A Financial Services Authority-commissioned report into the Scottish power cash-back incentive scheme found more could have been done by the regulator at the time, but it was unlikely it would have made a difference.

The energy company offered incentives for customers who took out extended warranties on electrical goods from 1997.

But hundreds of thousands of consumers, many of them pensioners and some living in the Isle of Man, are still waiting to receive their money.

As the Manx Independent reported last week, following the publication of the report, Lawrie Hooper (LibVannin, Ramsey) raised the issue in Tynwald and asked if any further action was expected.

Treasury Minister Alfred Cannan said: ’I believe that report covers the key areas of concern and at present there is no plan for any further action.

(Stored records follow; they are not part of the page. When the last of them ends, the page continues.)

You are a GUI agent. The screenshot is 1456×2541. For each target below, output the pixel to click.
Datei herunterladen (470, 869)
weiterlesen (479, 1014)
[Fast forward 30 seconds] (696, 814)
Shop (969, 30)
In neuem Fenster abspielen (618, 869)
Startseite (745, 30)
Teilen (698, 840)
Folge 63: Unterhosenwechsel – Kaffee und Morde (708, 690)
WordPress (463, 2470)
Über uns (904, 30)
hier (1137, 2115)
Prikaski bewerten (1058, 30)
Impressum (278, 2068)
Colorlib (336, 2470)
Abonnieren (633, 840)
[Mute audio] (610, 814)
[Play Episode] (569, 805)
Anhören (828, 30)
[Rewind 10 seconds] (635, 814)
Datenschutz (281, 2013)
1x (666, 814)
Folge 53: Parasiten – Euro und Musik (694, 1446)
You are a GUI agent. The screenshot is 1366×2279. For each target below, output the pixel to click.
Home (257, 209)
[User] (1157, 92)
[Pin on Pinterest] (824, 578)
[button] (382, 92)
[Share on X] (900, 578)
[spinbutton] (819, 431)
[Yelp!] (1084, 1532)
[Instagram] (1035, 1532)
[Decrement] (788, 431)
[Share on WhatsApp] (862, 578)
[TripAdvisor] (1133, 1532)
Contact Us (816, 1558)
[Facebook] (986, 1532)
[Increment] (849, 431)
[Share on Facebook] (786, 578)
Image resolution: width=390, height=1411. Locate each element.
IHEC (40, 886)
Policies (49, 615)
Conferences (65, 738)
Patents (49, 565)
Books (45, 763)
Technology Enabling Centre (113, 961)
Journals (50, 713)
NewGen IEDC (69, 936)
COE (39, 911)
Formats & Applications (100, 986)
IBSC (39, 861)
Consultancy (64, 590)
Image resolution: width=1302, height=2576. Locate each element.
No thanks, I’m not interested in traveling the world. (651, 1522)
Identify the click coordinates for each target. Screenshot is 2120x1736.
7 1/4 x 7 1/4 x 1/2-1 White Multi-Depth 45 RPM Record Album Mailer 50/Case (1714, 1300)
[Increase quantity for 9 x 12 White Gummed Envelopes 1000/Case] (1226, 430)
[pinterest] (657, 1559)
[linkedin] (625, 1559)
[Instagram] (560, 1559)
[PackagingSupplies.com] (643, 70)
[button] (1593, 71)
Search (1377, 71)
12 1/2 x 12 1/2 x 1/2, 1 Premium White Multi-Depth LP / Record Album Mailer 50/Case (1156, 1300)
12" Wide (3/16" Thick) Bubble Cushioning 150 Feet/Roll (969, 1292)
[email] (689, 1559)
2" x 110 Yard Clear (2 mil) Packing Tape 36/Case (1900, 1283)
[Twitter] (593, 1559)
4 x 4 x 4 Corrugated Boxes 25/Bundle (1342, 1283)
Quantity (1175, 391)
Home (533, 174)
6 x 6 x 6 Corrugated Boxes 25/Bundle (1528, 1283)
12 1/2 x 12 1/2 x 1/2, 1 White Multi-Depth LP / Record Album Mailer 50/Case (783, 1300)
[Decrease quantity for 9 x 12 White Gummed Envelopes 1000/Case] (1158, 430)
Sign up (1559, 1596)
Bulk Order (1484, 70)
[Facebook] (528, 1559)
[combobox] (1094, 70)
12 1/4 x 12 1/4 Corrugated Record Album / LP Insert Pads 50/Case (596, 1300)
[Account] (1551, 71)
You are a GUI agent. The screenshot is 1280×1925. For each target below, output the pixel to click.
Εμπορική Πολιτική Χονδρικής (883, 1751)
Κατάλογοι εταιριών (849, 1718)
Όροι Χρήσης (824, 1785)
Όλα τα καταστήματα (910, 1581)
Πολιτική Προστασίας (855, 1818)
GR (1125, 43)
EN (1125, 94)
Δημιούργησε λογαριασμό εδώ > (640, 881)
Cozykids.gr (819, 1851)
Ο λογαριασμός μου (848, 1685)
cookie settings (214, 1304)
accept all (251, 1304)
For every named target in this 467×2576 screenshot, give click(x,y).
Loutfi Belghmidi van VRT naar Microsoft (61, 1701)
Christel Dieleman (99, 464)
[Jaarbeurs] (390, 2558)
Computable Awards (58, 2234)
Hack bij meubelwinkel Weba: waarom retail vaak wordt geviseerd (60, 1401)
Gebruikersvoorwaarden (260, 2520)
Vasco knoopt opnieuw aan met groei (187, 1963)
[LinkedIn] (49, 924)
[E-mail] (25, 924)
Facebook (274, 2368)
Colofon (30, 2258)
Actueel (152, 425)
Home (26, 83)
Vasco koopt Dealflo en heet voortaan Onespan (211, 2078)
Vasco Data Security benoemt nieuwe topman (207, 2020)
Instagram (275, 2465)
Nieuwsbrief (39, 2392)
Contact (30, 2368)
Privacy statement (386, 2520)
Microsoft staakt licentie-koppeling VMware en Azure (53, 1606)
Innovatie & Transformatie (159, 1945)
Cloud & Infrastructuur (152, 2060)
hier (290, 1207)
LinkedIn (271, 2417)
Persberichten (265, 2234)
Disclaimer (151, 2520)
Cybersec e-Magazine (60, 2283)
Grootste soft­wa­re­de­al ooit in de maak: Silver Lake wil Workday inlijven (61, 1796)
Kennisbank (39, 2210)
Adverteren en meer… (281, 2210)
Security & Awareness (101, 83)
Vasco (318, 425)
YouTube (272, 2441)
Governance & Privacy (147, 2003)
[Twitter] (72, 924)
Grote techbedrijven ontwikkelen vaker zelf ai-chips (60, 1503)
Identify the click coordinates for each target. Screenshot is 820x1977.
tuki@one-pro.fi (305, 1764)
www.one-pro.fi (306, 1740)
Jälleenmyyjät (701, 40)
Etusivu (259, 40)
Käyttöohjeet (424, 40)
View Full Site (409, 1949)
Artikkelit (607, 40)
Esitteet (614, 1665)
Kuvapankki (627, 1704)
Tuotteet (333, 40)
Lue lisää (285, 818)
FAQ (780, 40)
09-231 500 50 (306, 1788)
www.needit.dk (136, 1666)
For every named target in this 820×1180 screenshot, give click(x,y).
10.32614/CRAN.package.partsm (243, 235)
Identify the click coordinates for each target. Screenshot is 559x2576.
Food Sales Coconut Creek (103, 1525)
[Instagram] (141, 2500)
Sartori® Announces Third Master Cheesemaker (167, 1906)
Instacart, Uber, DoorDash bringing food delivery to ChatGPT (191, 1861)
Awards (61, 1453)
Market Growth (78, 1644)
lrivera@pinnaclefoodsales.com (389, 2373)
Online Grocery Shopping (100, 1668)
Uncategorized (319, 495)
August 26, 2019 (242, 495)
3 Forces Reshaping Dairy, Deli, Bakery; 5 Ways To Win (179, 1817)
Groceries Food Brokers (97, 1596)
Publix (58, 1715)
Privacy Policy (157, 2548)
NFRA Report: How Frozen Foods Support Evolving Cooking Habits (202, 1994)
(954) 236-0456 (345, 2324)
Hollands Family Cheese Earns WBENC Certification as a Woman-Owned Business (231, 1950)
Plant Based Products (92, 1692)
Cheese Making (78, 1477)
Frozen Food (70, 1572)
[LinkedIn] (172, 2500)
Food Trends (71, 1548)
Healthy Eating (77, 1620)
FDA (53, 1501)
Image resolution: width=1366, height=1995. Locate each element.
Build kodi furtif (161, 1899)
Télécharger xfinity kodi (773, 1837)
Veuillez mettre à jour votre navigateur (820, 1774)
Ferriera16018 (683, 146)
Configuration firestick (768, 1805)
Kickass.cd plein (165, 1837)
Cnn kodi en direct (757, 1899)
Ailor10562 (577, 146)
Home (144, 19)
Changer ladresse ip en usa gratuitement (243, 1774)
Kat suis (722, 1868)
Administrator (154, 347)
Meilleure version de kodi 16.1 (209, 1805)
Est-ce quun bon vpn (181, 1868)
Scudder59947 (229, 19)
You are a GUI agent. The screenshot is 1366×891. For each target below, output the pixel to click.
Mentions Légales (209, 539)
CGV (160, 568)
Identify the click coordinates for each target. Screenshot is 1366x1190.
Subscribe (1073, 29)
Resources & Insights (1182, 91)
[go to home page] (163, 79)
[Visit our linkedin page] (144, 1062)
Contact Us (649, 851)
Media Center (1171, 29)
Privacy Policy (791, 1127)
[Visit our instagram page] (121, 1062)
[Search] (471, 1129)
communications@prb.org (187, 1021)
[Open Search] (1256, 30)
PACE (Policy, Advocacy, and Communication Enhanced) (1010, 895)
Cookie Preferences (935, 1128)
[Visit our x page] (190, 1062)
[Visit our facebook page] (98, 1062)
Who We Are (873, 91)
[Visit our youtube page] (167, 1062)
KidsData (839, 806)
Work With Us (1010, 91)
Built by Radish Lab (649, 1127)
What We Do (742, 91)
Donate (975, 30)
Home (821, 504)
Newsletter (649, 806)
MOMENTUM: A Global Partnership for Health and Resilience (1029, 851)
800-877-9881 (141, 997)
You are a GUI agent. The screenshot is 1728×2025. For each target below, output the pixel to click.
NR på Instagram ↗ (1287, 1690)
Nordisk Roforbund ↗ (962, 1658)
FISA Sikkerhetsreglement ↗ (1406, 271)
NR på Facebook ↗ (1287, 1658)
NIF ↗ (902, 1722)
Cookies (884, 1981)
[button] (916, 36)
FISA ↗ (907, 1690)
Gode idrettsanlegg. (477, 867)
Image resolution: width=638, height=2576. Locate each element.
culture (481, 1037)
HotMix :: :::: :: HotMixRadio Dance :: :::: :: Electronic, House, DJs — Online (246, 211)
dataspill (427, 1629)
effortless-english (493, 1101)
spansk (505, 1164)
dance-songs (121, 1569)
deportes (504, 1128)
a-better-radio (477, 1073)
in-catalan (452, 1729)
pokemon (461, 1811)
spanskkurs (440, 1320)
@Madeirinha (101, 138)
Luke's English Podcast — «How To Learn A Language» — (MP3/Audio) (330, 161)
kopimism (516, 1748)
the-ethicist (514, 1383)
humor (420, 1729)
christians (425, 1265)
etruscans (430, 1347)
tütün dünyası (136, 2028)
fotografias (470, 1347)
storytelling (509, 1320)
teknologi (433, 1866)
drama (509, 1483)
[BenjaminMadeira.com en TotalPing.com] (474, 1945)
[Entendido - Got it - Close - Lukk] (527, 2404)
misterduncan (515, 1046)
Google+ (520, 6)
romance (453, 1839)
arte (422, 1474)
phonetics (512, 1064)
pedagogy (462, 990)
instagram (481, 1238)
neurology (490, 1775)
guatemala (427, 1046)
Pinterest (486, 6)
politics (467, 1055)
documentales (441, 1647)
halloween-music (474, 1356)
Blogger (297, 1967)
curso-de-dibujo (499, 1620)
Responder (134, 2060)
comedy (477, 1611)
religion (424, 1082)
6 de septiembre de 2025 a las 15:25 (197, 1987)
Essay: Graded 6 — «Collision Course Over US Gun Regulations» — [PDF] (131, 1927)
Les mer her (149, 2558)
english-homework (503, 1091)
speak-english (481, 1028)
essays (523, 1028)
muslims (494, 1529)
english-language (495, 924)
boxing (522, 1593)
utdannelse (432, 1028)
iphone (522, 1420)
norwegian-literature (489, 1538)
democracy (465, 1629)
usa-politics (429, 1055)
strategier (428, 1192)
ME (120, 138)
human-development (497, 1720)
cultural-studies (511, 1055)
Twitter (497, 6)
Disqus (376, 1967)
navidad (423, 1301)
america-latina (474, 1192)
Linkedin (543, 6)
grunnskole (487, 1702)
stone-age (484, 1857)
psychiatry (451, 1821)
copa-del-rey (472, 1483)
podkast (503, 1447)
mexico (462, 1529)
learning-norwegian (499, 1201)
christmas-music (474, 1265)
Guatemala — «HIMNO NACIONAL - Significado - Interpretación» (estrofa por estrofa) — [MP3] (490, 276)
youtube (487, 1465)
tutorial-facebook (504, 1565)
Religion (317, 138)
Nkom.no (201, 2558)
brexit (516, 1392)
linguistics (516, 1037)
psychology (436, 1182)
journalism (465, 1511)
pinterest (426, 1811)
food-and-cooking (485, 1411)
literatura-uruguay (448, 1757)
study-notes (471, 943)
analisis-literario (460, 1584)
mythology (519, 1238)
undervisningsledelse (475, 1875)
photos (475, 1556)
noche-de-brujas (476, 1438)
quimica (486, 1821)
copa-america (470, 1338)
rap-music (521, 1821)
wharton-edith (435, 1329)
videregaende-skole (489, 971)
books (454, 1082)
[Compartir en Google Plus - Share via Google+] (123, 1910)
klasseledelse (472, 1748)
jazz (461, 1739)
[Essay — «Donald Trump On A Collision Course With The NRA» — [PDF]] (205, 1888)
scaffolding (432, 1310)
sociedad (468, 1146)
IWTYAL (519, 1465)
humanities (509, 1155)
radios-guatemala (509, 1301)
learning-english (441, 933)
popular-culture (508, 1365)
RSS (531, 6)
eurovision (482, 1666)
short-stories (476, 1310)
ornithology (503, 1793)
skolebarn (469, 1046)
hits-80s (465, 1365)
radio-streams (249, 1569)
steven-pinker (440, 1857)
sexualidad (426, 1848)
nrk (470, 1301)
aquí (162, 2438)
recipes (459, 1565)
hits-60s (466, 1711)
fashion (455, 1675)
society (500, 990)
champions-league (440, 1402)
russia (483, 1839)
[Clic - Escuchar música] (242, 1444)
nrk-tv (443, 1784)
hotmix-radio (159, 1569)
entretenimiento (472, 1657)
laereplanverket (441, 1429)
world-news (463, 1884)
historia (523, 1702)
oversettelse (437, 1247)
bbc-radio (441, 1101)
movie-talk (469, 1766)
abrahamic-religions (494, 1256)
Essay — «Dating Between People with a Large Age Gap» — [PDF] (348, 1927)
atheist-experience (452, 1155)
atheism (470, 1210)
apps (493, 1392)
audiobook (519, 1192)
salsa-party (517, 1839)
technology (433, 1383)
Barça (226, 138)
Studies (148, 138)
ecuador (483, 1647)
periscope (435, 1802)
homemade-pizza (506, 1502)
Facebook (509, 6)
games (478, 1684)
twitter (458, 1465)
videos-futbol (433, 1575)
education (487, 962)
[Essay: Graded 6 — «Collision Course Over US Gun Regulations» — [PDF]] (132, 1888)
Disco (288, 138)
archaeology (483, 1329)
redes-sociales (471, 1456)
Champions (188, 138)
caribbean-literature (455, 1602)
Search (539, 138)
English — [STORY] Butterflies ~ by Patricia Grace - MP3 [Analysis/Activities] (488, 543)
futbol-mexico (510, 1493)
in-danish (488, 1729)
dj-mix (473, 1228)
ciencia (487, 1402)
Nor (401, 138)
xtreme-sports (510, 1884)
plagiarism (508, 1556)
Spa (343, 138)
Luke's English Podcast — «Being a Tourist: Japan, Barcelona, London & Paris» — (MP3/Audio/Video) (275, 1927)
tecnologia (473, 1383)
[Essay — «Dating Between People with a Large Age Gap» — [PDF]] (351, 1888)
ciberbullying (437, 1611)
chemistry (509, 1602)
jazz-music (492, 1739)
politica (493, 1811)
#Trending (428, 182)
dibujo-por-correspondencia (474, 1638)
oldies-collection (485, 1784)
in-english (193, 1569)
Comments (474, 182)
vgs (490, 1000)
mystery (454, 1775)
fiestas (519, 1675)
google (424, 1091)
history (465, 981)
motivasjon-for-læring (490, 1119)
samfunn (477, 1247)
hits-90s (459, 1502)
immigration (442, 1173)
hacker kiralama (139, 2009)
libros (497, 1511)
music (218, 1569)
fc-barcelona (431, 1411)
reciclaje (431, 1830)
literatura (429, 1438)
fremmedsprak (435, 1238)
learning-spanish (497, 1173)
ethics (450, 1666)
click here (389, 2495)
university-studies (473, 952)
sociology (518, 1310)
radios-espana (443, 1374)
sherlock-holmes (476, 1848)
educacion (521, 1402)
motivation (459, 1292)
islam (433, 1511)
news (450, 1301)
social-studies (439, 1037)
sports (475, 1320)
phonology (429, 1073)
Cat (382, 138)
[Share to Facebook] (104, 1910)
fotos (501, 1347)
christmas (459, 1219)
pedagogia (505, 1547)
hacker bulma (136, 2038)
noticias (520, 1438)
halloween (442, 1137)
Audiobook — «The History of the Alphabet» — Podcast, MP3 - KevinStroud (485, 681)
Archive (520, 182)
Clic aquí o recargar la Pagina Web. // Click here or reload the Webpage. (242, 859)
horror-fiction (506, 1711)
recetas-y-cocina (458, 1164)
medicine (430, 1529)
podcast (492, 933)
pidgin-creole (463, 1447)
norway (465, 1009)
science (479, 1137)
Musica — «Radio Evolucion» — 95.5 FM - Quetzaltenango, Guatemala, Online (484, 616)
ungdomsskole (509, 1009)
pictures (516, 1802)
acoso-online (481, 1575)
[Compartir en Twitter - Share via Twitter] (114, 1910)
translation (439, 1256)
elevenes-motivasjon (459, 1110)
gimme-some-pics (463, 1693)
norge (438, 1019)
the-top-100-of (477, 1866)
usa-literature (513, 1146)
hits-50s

Between 1997 and 2001 extended warranties were offered by Scottish Power to customers buying white goods. Cashback warranties were sold on the promise that, if you didn’t claim within five years, you would get your cash deposit back.

The average cost of the cash back potentially reclaimable was £140.

But the scheme went under in 2004, three years after Scottish Power sold its retail business to Powerhouse Holdings Ltd. Thousands of people started calling in their cashback, but the warranties were never paid, meaning 625,000 customers lost out on a combined £75m.

An independent review was set up to examine the role of the former Insurance and Pensions Authority in the failure of island-authorised Powerhouse Insurance Ltd, which insured the warranty cashback liability and had been acquired by Scottish Power in 1996.

That review, by Charles Flint QC, found no evidence of mismanagement of Powerhouse Insurance’s affairs by Scottish Power, although the reserves to meet the cashback liabilities proved to be inadequate.

Mr Flint also said accusations of impropriety, made by liquidators against Powerhouse’s directors, were ’baseless’, although there were grounds for criticism of some decision-making.

Mr Hooper queried the different conclusions.

The Treasury minister said that, while the focus had been on the role of Isle of Man companies, ’at no time, as far as I am aware, despite all these reports, has any formal action being taken against Scottish Power, the company who was actually delivering these cash-back warranties’.

Mr Cannan added: ’We have now got a report from a QC who has clearly looked at the significant areas of concern and produced his conclusions from that.

’As it stands at present, I am satisfied that so far we have acted totally properly to investigate matters that started some 20 years ago and concluded some 13 years ago - a considerable time in the distance.’

He added a caveat that it did not preclude the government from ’taking any further action in the future’.